Mechanism Explains Why Universe Was Born with 3 Dimensions


----------



## wuliheron (Sep 5, 2011)

String theory has too many possible formulations. About all studies like this suggest is that physicists are correct in assuming that there are explanations for such things and they aren't completely arbitrary.


----------



## JohnGalt (Nov 5, 2011)

Yeah, all they show is potentially plausible theories... ones where the math can fit what is known about the Universe, but we are far from being able to test key predictions of such theories.

As for "first", I haven't read the article yet, but I don't even swallow that. For years, algebraic topologists and physicists have been suggesting ways in which 6-7 dimensions could be curled up in spacetime without us noticing them.


----------



## luemb (Dec 21, 2010)

wuliheron said:


> String theory has too many possible formulations.

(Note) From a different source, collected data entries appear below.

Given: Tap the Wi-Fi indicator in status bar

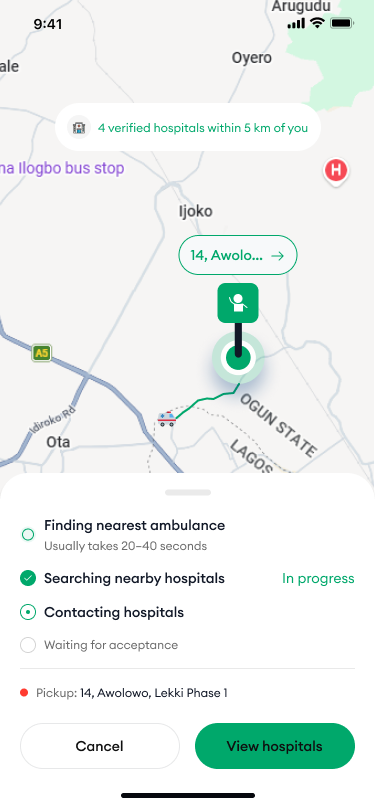Looking at the screenshot, I should [316, 23].
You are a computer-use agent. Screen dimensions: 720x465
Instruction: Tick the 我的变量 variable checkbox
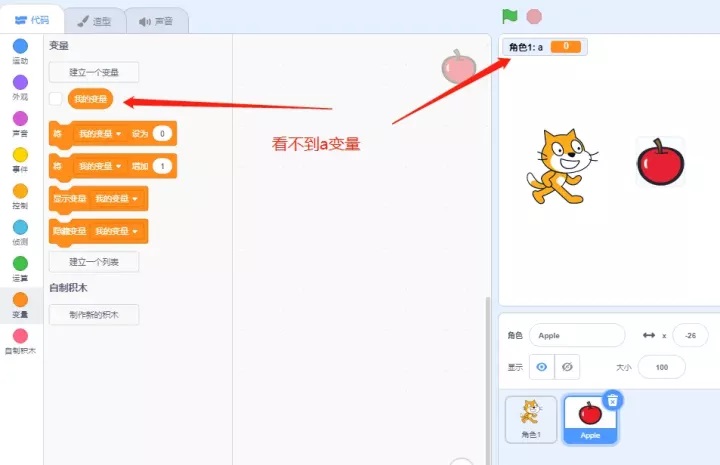(56, 99)
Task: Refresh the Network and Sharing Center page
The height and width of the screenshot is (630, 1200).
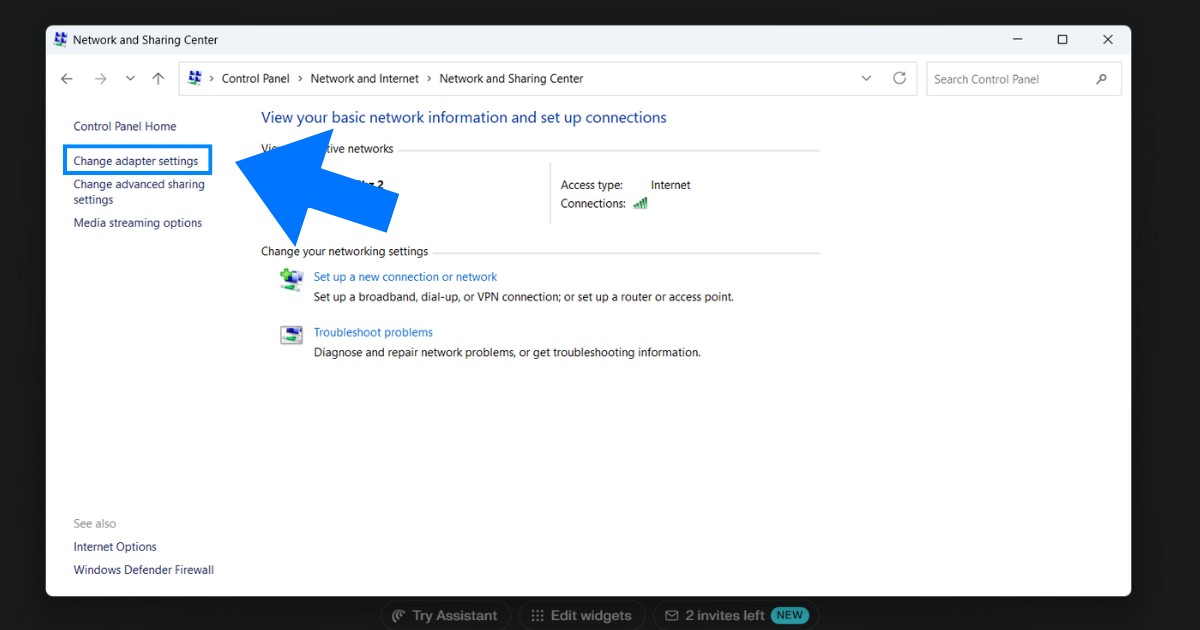Action: point(899,78)
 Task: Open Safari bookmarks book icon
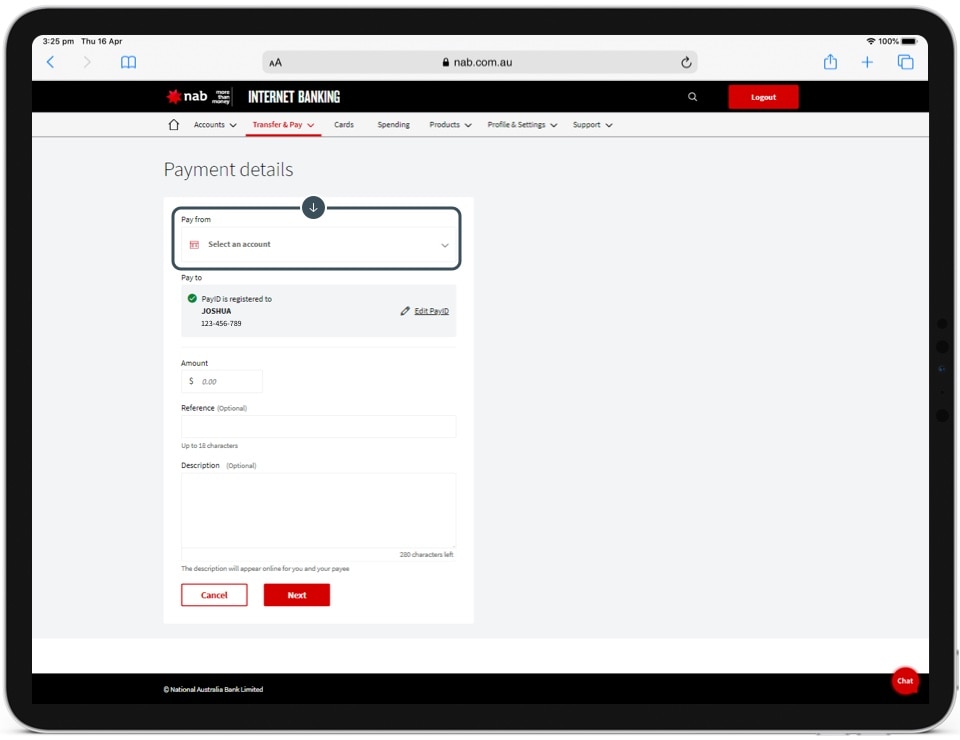point(128,62)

About all studies like this suggest is that physicists are correct in assuming that there are explanations for such things and they aren't completely arbitrary.


hmm... isn't that what science is about? Coming up with possible formulations to describe things and then testing to see if they match reality? 



JohnGalt said:


> Yeah, all they show is potentially plausible theories... ones where the math can fit what is known about the Universe, but we are far from being able to test key predictions of such theories.
> 
> As for "first", I haven't read the article yet, but I don't even swallow that. For years, algebraic topologists and physicists have been suggesting ways in which 6-7 dimensions could be curled up in spacetime without us noticing them.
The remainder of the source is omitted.